As a technology time capsule, the film’s a scream. The hackers crowd into a bedroom during a party to drool over a laptop with a 28.8 modem; the main MacGuffin is a 3.5″ floppy disk. (Imagine how an entire sequel could be framed around the desperate search to find a computer that can read a 3.5″ floppy in time to discover what’s on it before evil plan launches.)

However, the film functions beautifully as a snapshot of the computer culture of 1995, when most people were fumbling their way through Windows and tearing the edges off their dot matrix printers, but some people had discovered the potential of socially networked computers. In 1995, the Internet was still a brave new world that only the elite could grasp, an alien landscape of translucent skyscrapers through which the hacker could fly, searching for the file that would set him free from the clutches of The Man.

Aesthetically, the film is a checklist of Things Moviemakers Hope Young, Edgy People Liked in 1995:

– Rollerblades. (The first sign that corporate system admin Plague can’t be trusted is his arrival by skateboard, a tool of The Man.)
– TV stations that run off a single modem.
– Well-behaved rave parties.
– First-person, blurry, public video game consoles.
– Techno music. All the time.
– The Canadian mom from La Femme Nikita.
– Rollerblades.
– Jolt Cola.
– Pay phones.
– Mock turtlenecks.
– Matthew Lillard.

The film holds up remarkably well even against the many and egregious infractions against reality, largely because of the cast, which elevates the script from workmanlike to quotable. (Let the one who has never used “It’s in that place where I put that thing that time” cast the first stone.)

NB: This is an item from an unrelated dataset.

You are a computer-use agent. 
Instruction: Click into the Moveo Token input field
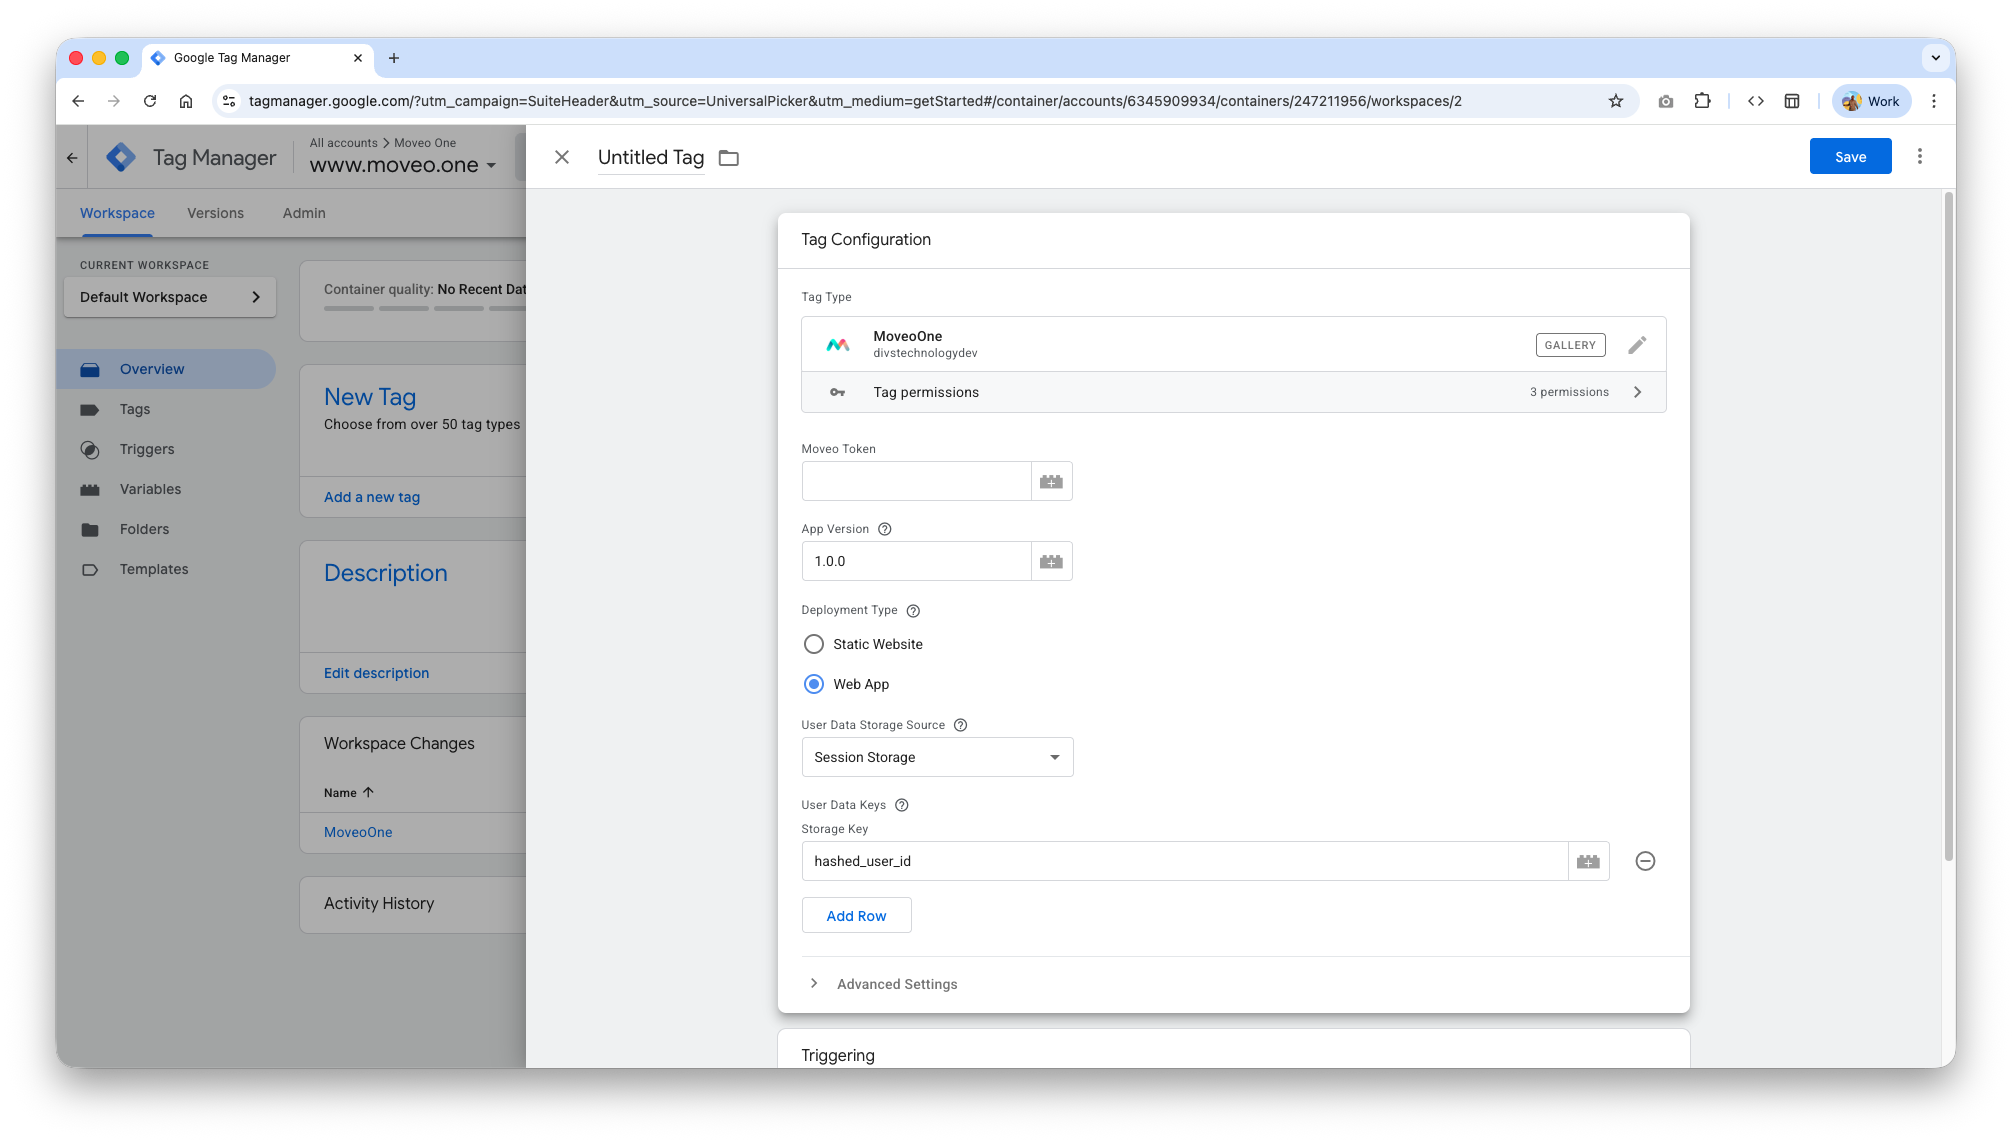tap(916, 482)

The archetypal plot, which pits a spunky band of outsiders against the powerful machine of the state, is nothing new; the hackers who join our heroes’ cause and overwhelm the Gibson mainframe at the film’s climax are PVC-armored Rohirrim, marshaling behind Johnny Lee Miller’s comely Frodo. On the other hand, if your archetypal trope ain’t broke, don’t fix it–and the idea of a company out to smother the spread of information is a theme that has become more, not less, timely in the last decade.

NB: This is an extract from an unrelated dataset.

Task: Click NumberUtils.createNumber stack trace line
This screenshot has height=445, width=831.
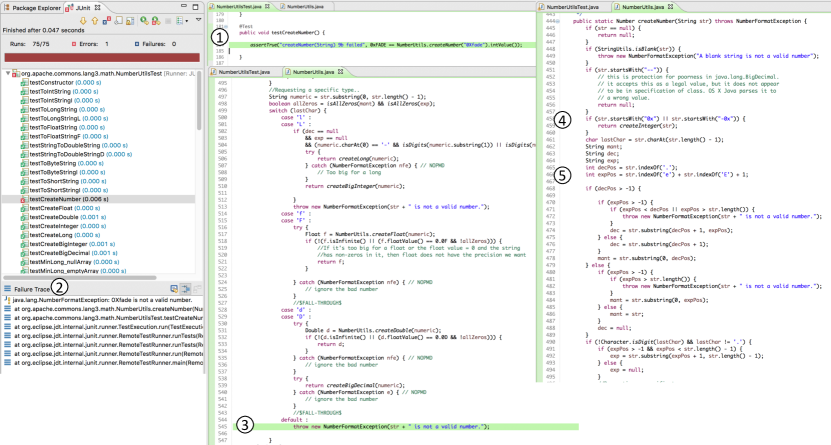Action: 100,309
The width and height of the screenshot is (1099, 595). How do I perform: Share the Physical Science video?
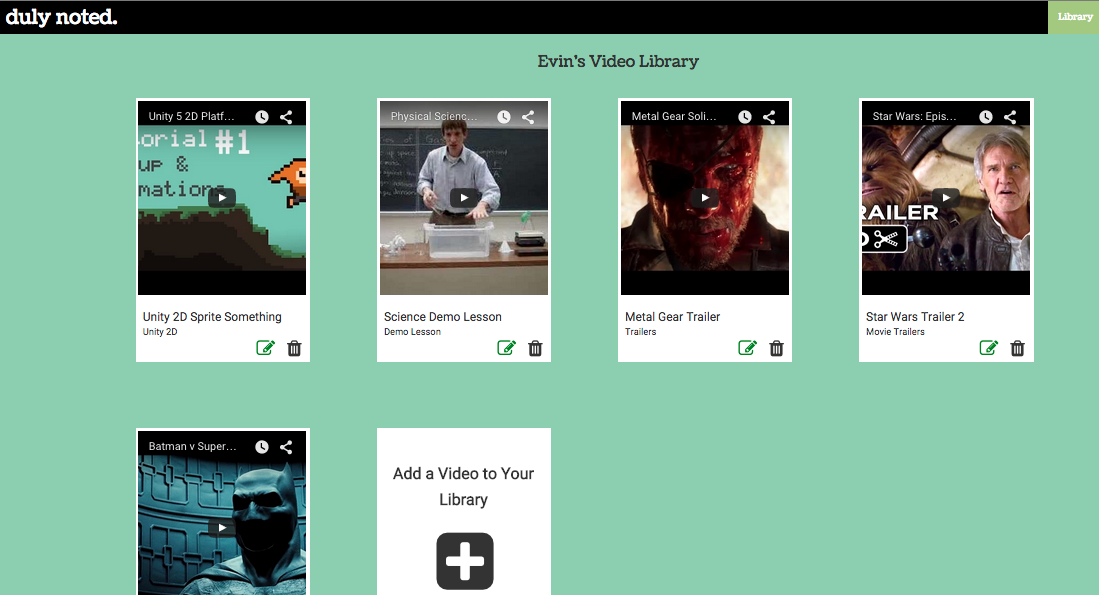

But it’s not the attack on freedom of information that has kept Hackers popular; the key to Hackers’ enduring camp appeal is that, like all weirdly—costumed cinema manifestos about our future, Hackers is 90% deliciously inaccurate and 10% frighteningly prescient. When Acid Burn summons Cereal Killer and he gets the emergency message on his beeper, howl with laughter and record the sound as your iPhone ring. When the Secret Service hands Plague a police report and he groans, “Ugh, hard copy,” realize that someone looked into the future and saw us all.

Remember, citizens of 1995–on the Internet there are no text prompts; there are only imaginary buildings that you hack into with a four-character password.

[This post originally appeared on Tor.com.]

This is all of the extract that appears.